This patch does some small extensions to vhost-user protocol to
support VFIO based accelerators, and makes it possible to get the
similar performance of VFIO based PCI passthru while keeping the
virtio device emulation in QEMU.

Any virtio ring compatible devices potentially can be used as the
vhost data path accelerators. We can setup the accelerator based
on the informations (e.g. memory table, features, ring info, etc)
available on the vhost backend. And accelerator will be able to use
the virtio ring provided by the virtio driver in the VM directly.
So the virtio driver in the VM can exchange e.g. network packets
with the accelerator directly via the virtio ring.

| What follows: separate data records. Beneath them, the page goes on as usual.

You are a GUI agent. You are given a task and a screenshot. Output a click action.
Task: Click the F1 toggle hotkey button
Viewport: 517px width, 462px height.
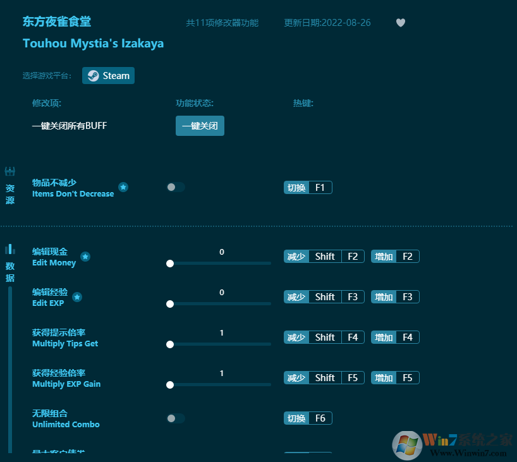coord(308,188)
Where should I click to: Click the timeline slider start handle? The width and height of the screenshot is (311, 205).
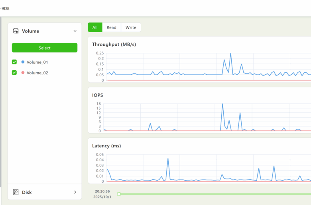(119, 194)
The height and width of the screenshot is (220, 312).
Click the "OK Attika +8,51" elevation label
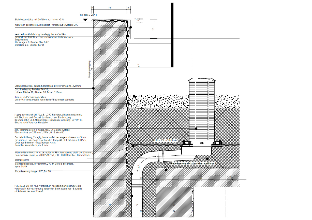[88, 15]
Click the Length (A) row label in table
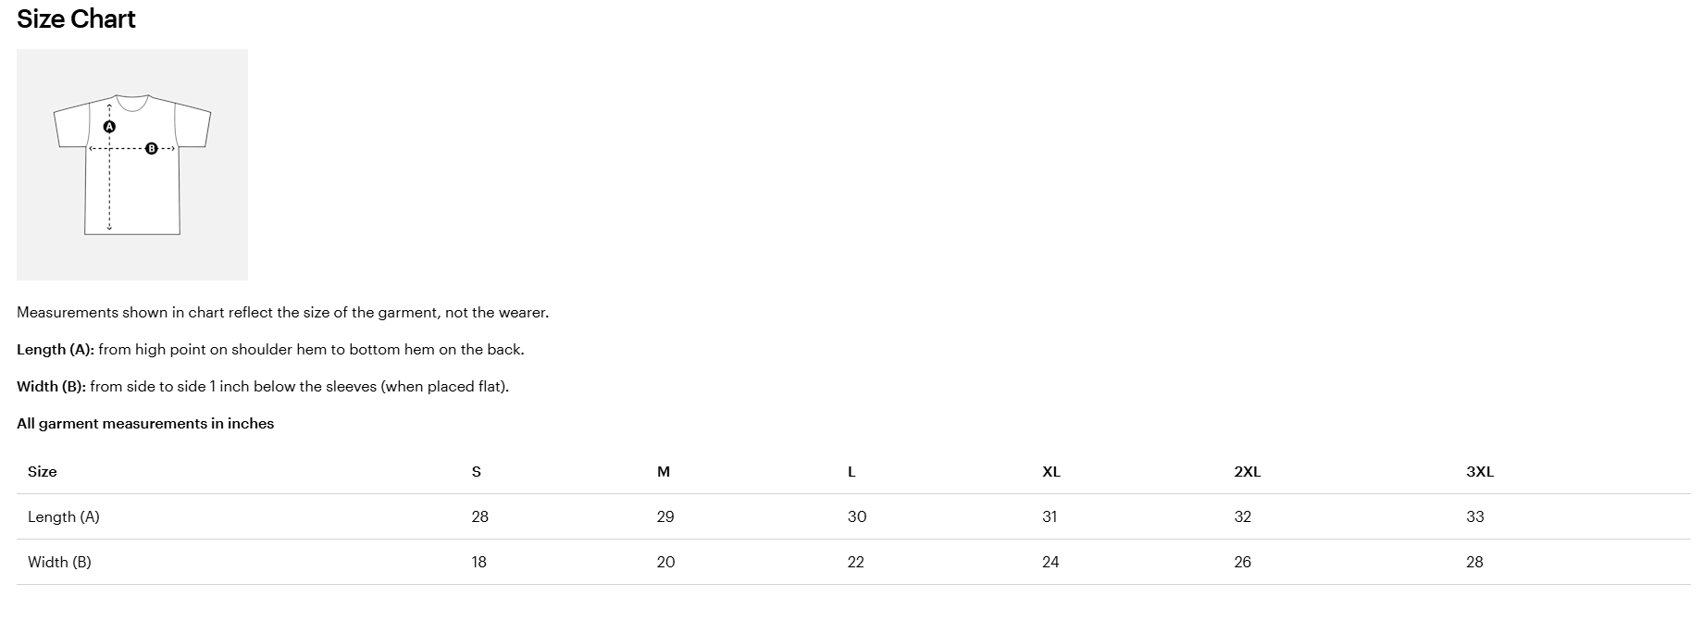The image size is (1702, 621). click(x=64, y=517)

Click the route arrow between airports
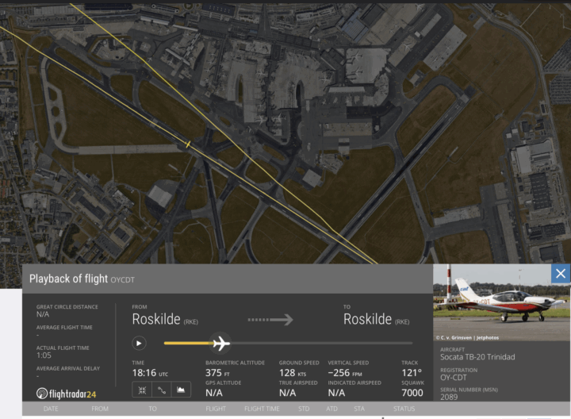270,320

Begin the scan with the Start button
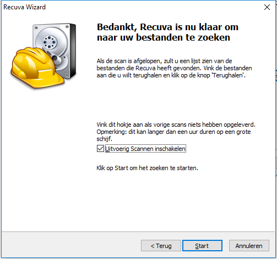click(x=202, y=246)
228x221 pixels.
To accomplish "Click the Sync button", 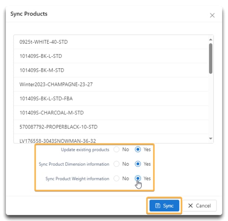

But for vhost-user, the critical issue in this case is that the
data path performance is relatively low and some host threads are
needed for the data path, because some necessary mechanisms are
missing to support:

1) guest driver notifies the device directly;
2) device interrupts the guest directly;

So this patch does some small extensions to vhost-user protocol
to make both of them possible. It leverages the same mechanisms
as the VFIO based PCI passthru.

A new protocol feature bit is added to negotiate the accelerator
feature support. Two new slave message types are added to control
the notify region and queue interrupt passthru for each queue.
From the view of vhost-user protocol design, it's very flexible.
The passthru can be enabled/disabled for each queue individually,
and it's possible to accelerate each queue by different devices.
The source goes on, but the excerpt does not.